======== Extracted records ========

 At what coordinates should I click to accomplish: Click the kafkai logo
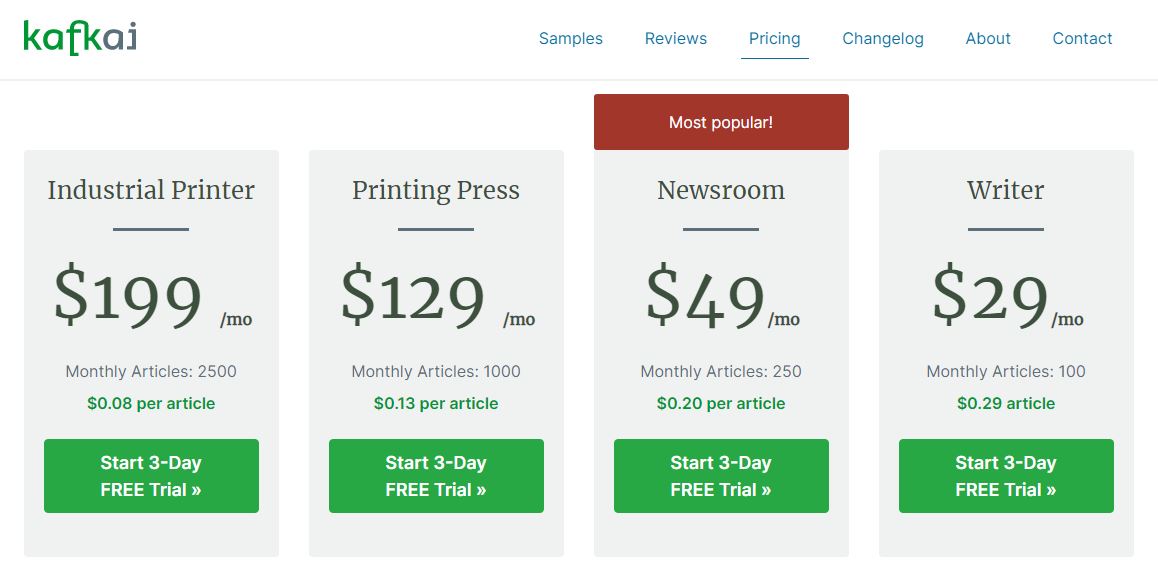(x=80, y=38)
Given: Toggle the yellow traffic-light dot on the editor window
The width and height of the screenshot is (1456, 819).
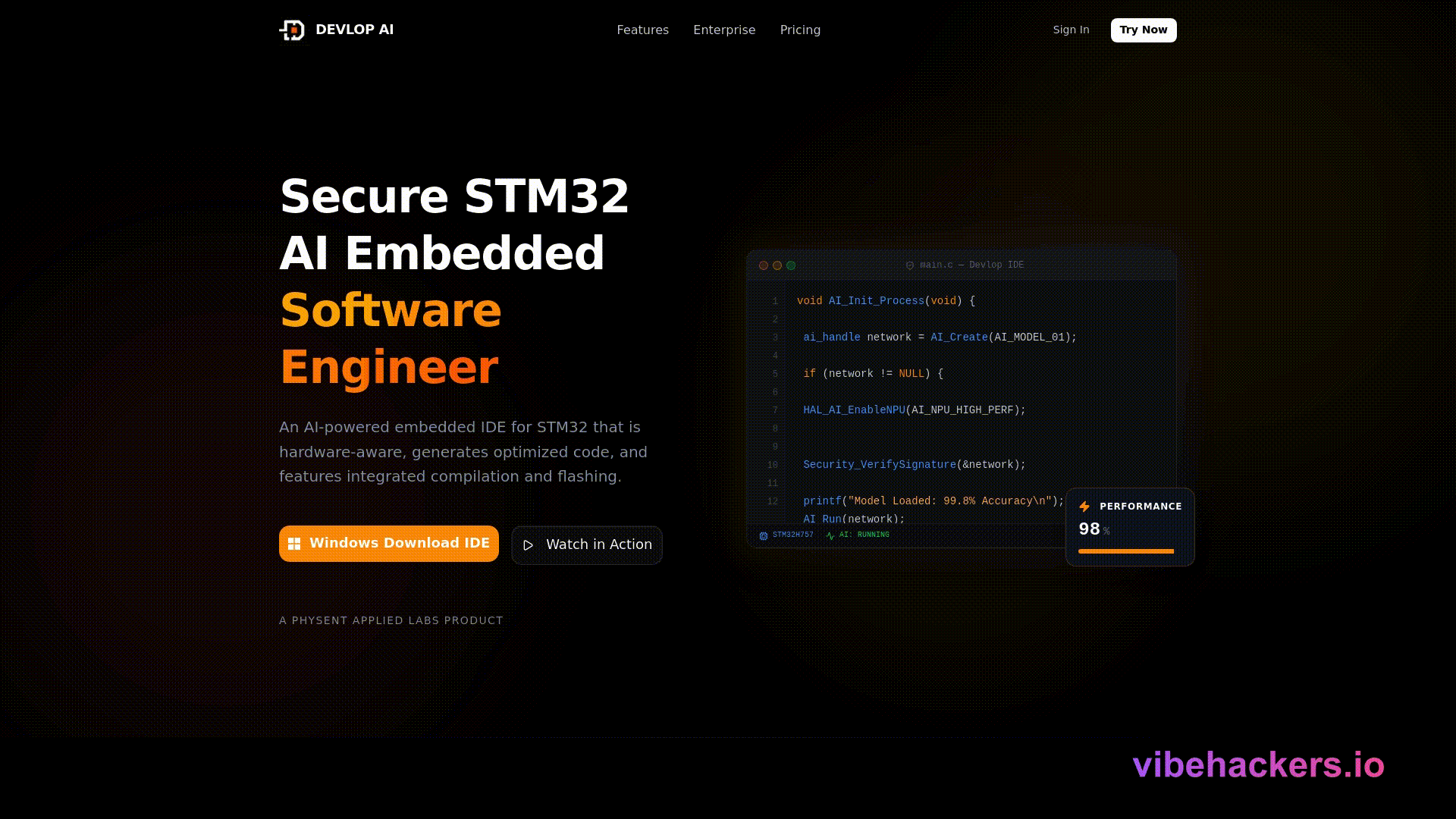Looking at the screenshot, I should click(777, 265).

========
======== Extracted records ========

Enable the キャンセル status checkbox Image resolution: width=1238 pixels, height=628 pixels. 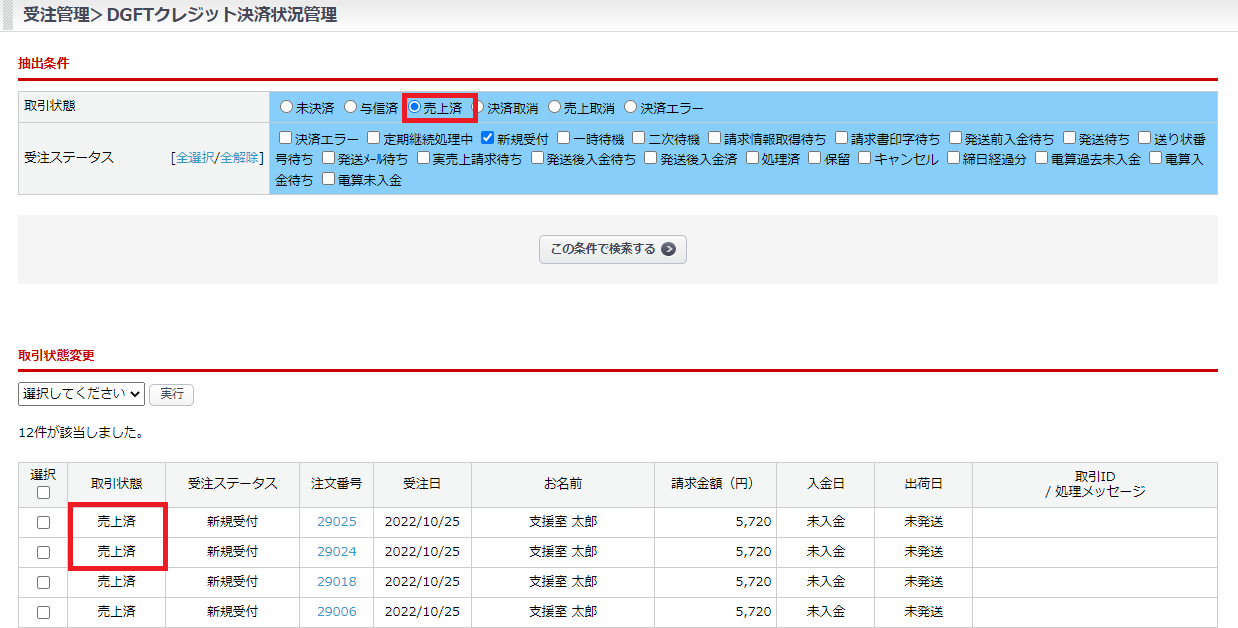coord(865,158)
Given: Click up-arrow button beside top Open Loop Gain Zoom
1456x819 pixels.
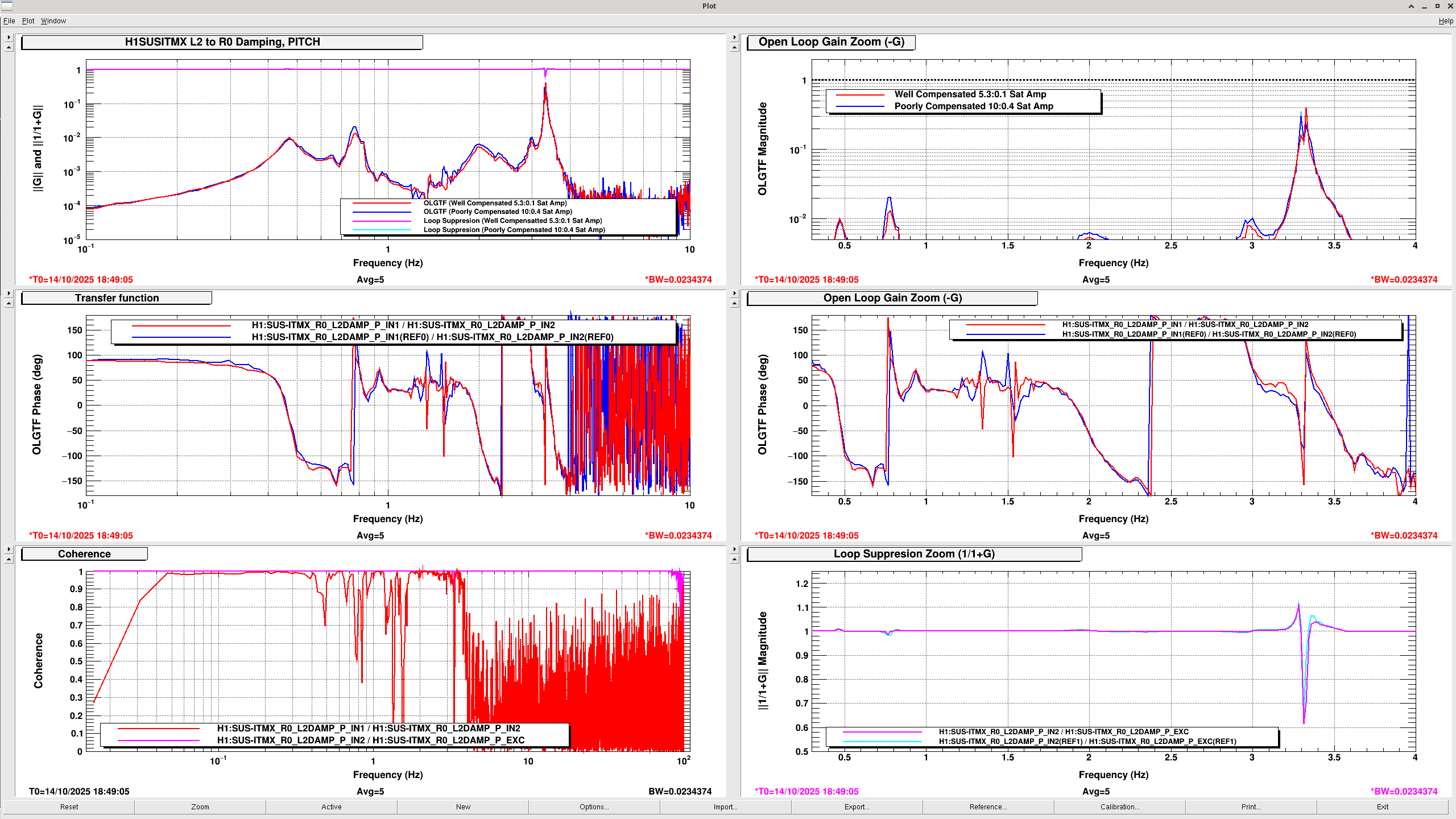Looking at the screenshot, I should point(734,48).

========

# [What is being asked]
Please rewrite the rows from the line with "Given: Toggle the" to the line with "Looking at the screenshot, I should click(777, 265).", changing "yellow" to "green" and keeping everything else the same. Leave the pictures out.

# [Solution to the problem]
Given: Toggle the green traffic-light dot on the editor window
The width and height of the screenshot is (1456, 819).
Looking at the screenshot, I should click(777, 265).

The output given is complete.